I felt the place on my neck where the stunner had been pressed. If Future Me and Future Wyck hadn't shown up, I'd be knocked out by now. I really had failed. In exactly the way Evil Wyck had predicted, with a punctured lung and a broken rib.

“So why do you look happy?” Evil Wyck asked his future self.

“Glad you asked.” Future Me was the one who answered him. She pointed at Evil Wyck. “Because
you
were the reason I failed. Well, you and complete lack of planning. But mostly you.”

“What does that have to do with anything?” Evil Wyck asked.

She pointed to my pocket—the reverter was whirring merrily and glowing a bright and dazzling green.
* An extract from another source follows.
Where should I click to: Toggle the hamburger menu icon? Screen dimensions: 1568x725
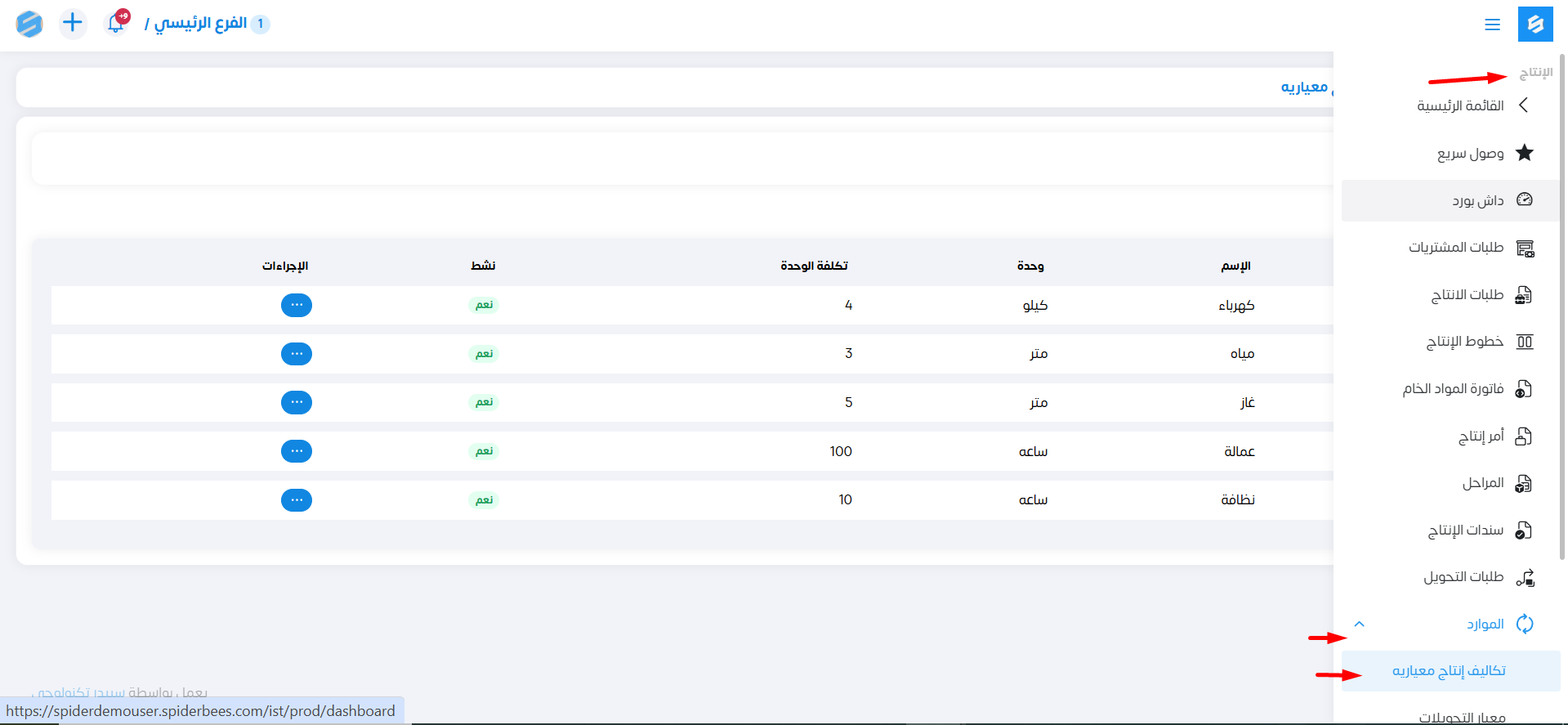pyautogui.click(x=1492, y=25)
I hadn't even noticed in all the tumult going on around me.

Future Wyck was in the process of changing his own past.

“Thought it was about time to rectify some mistakes,” Future Wyck said.

“What do you mean?” I asked.

“This.” He stepped around me and, without a word, jabbed a stunner right in the center of his past self's forehead.
Berzap
. Evil Wyck collapsed—unconscious for real this time.

“Did you
kill
him?” I dropped to my knees to check his breathing.
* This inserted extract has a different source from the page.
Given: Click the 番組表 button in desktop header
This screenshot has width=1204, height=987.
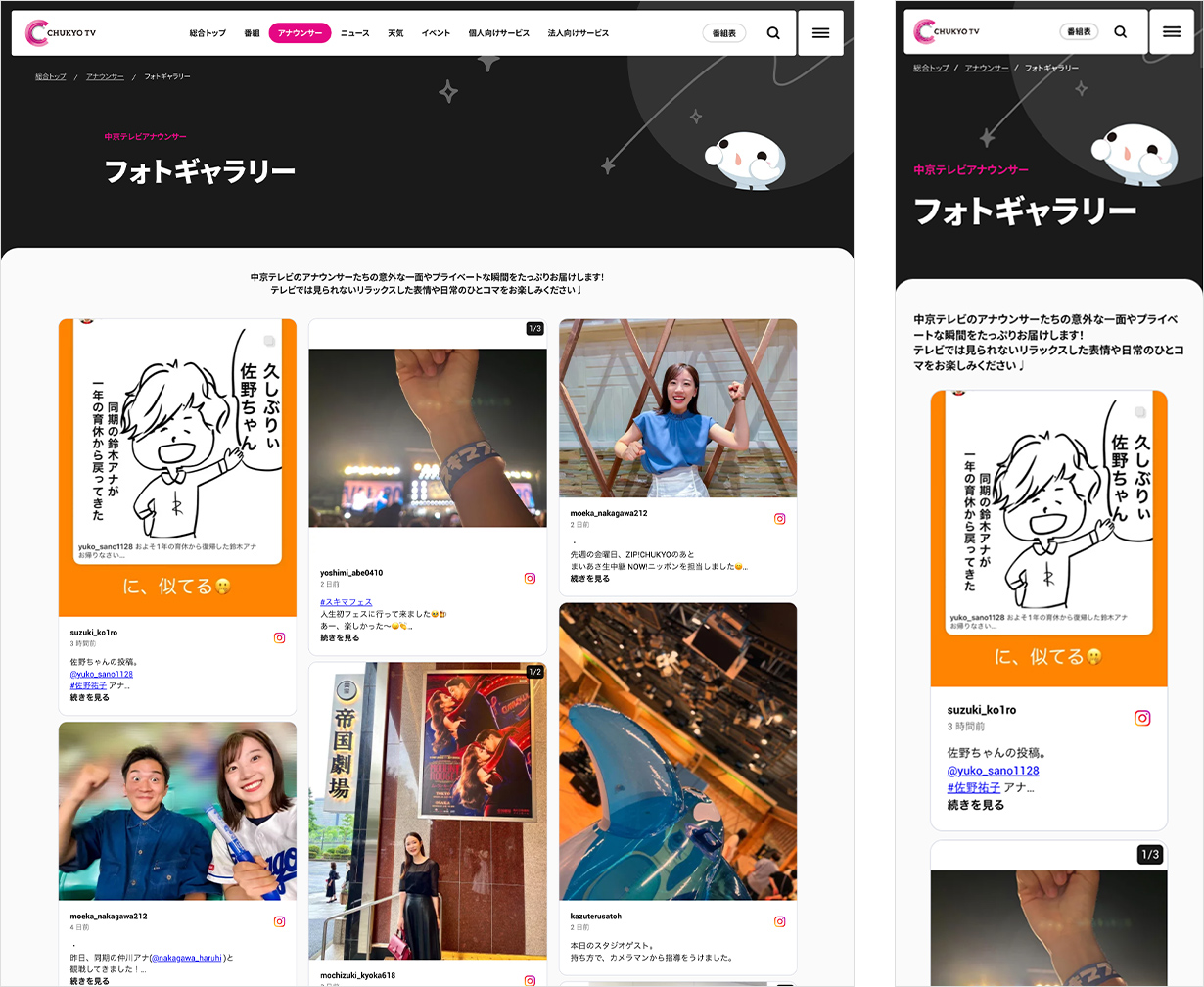Looking at the screenshot, I should pyautogui.click(x=723, y=33).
“Nah. Jafney's been practicing on me to find a level that would knock me out without permanently messing me up.”

That's what Den had overheard.

“Not that it matters.” Future Wyck shot Future Me a knowing look. “Permanent is a relative word in a few minutes.”

“Can one of you please explain what's going on?” I said.

“Sure,” said Future Bree, “but like Wyck said, it won't matter in a few minutes. Oh”—she made a grabby hand at Future Wyck—“I need his Pick.”

Future Wyck wrestled the IcePick out of Evil Wyck's clenched fist and handed it to her.

“Thanks,” she said then turned back to me. “Where were we? Ahh, yes. Wyck was about to knock you out and drag you back to your time. That was a year ago for me.”

I looked at his lifeless form.

“But I was just with him twenty minutes ago,” I said. “At the Institute. He was helping me.”

“Oh, that's not that Wyck,” she said. “This one's further up the line.”

“Honestly,” said Apparently-No-Longer-Evil-Future-Wyck, “we still haven't figured out what timeline that version is on. Apparently, each change hits me differently. Sometimes, I'm cooperative. Sometimes, I'm … not.”

Bree pulled a tool from her pocket and took off the cover of the Pick. Wyck leaned over her shoulder.

“Make sure you don't damage the quandragulation coil or the—”

“Wyck.” She let out a sigh of exasperation, like they'd already discussed this ad nauseum. “I can do this with my eyes closed now. Jafney's made me practice a hundred times.”

“Fine.” He backed away.

“Oh.” Bree looked up at me. “I need the spare, too.”

“The spare?”

“Bergin's Pick. In your pocket. The one that you got out of the Mastersons' safe.”

I'd forgotten it was in there.

“What is going on?” I asked as I handed it over.

“Past Wyck was telling you the truth,” she said, continuing with her task. “He did stop me. I failed. Plus, no offense, but even if you'd succeeded in preventing this one Shift, it would have just been knocking an ice cube off the glacier.” She glanced up at the blue matter trickling through the tubes, only a few feet away from the reservoirs now. She turned her attention back to whatever she was doing to Wyck's IcePick and sped up.

“ICE took the reverter,” she said. “They've been making changes to the timeline unchecked for the last year.”

“That's why we don't know what timeline he's on.” Future Wyck pointed to his past body lying on the ground.

“Most of the changes haven't involved me or Wyck or Jafney directly, but a few have.”

“Jafney's helping you?” I said. “She wasn't lying?”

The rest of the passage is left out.